Rappelons que, d’une
part, aucune accusation n’a encore été portée contre des membres de l’équipe de
hockey de l’Université d’Ottawa et, d’autre part, la conversation privée
de cinq étudiants, pour ordurière qu’elle ait été, ne tombe sous aucune loi. Qu’à
cela ne tienne, journaux et radios se sont lancés dans une campagne de
dénonciation d’individus qui est vite devenue une croisade contre la «culture
de viol». Or, il n’y a aucune preuve que des dizaines de milliers d’étudiants
mâles de l’Université d’Ottawa, ou d’autres universités, soient des violeurs
potentiels.

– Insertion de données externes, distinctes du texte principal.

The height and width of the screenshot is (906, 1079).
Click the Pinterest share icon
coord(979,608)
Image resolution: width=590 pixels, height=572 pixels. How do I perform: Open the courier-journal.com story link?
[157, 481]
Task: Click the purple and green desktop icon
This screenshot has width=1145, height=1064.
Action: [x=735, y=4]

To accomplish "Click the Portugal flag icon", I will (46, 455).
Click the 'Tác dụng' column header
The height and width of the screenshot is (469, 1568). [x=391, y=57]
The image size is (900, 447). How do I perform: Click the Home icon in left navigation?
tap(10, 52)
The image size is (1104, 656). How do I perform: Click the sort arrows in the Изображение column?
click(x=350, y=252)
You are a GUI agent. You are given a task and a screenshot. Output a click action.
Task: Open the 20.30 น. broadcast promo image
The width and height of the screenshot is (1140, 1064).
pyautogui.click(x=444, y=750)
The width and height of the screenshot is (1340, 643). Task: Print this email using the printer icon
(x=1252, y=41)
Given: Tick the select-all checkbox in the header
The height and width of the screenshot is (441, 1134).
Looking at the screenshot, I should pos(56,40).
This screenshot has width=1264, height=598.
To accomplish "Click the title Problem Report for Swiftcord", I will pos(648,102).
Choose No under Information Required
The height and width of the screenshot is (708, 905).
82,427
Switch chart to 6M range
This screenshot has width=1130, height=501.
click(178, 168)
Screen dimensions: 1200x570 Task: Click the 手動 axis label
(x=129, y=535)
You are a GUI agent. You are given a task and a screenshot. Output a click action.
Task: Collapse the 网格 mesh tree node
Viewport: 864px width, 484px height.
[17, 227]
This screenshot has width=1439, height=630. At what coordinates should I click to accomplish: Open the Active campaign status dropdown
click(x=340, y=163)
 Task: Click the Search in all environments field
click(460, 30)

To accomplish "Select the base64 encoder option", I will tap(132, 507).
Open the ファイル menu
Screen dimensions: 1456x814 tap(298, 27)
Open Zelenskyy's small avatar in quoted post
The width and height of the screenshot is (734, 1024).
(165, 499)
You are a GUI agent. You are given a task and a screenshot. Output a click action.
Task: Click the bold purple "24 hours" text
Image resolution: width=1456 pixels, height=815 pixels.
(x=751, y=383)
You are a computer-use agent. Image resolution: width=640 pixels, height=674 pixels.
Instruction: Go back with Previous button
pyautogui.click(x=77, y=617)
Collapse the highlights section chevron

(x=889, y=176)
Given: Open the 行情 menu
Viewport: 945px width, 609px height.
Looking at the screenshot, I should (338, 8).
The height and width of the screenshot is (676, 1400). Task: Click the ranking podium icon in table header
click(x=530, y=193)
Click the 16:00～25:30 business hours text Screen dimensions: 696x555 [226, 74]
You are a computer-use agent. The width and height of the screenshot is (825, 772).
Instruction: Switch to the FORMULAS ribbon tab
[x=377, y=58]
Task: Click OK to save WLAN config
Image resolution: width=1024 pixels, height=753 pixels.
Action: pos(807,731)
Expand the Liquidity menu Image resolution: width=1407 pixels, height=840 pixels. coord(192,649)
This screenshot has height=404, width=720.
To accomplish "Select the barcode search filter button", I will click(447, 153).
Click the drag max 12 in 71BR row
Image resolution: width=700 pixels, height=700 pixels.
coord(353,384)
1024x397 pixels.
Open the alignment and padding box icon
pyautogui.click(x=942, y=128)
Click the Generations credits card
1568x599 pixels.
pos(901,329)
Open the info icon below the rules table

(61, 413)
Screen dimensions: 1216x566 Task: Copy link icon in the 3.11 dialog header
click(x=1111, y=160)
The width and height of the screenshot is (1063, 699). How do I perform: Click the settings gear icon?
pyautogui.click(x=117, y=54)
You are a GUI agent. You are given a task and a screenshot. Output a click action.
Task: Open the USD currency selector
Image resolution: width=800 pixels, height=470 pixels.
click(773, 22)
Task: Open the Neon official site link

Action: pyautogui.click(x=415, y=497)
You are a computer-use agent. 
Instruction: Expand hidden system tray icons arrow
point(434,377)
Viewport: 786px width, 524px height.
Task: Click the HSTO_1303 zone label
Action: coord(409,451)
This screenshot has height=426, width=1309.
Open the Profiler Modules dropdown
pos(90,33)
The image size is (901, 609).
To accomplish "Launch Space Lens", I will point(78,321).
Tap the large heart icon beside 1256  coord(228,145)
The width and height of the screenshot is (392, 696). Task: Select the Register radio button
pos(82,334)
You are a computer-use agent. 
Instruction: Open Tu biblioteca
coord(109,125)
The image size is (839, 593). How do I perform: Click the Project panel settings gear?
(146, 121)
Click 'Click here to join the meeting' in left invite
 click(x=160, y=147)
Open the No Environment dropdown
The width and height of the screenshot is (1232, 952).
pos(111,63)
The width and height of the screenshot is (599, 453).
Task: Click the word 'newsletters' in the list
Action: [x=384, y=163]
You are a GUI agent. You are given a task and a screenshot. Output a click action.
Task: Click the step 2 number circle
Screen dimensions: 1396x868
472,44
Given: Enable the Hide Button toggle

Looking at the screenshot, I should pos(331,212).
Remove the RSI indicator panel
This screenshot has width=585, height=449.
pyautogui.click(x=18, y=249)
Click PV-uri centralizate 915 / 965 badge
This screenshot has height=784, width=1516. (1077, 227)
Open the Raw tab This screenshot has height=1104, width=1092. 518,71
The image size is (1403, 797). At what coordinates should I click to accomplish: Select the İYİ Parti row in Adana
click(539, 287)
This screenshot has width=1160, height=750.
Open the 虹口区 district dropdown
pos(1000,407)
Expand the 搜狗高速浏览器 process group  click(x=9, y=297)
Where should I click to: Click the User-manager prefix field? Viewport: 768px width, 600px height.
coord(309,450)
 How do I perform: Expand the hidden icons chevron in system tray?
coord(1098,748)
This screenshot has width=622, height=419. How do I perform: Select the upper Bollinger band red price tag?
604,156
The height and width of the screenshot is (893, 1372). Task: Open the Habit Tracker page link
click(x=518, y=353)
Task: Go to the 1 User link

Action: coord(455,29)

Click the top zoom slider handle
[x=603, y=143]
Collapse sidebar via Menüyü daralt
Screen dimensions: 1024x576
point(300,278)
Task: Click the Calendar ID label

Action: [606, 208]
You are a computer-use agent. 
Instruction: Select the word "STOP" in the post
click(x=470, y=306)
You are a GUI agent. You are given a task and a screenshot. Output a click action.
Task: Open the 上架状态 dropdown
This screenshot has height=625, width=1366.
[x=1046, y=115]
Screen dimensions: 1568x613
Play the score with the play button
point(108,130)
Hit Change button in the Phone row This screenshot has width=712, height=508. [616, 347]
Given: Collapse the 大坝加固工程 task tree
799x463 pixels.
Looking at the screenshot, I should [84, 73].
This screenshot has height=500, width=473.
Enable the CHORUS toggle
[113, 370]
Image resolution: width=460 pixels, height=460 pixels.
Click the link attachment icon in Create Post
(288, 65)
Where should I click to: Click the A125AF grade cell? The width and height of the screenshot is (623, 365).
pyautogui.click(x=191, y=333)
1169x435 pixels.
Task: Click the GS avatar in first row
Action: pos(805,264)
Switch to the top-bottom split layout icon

Alors pourquoi cette montée aux barricades ?
Afin que la vertu,
propre à chaque société et à chaque époque, triomphe, il faut des mécréants
débusqués et punis. Ils servent de repoussoir car leur caractère ignoble
insuffle le dégoût et la terreur du mal, tout en renforçant l’autosatisfaction
des justes. Le pilori est l’instrument désigné pour produire ce double effet.
Contrairement la
prison où le délinquant est à l’abri des regards, le pilori est par définition
publique. Le poteau qui n’existe plus physiquement, est avantageusement
remplacé par des média professionnels et sociaux. Plus besoin de procédures
judiciaires longues, d’avocats de la défense pointilleux ou de présomption
d’innocence. Dénoncé, vous êtes un mécréant. C’est ainsi qu’on a vu un maire de
Montréal forcé de démissionner, car un témoin (qui plus tard s’est avéré être
un menteur) l’a mis en cause sans aucune preuve devant une Commission
d’enquête.
Tous les membres
d’une équipe de hockey ont été mis au pilori sur simple dénonciation d’une
tierce personne, alors que même les soupçons ne pèsent que sur certains d’entre
eux. Un pilori collectif est bien mieux.
Même la Chancelière
s’est laissée emporter par la rhétorique de la «culture de viol», contrairement
au Recteur qui, heureusement, s’est refusé à utiliser le terme.
De tout temps le
théâtre s’est intéressé aux personnages mis au pilori. De Prométhée cloué au
rocher aux sorcières de Salem en passant par Kent mis aux ceps dans Lear, la vue
d’une personne bafouée sans jugement légitime rappelle aux spectateurs leurs
devoirs de justice. Une bonne pièce sur les hystéries collectives nous
changerait du «théâtre identitaire» qui règne sur nos scènes en roi et maître.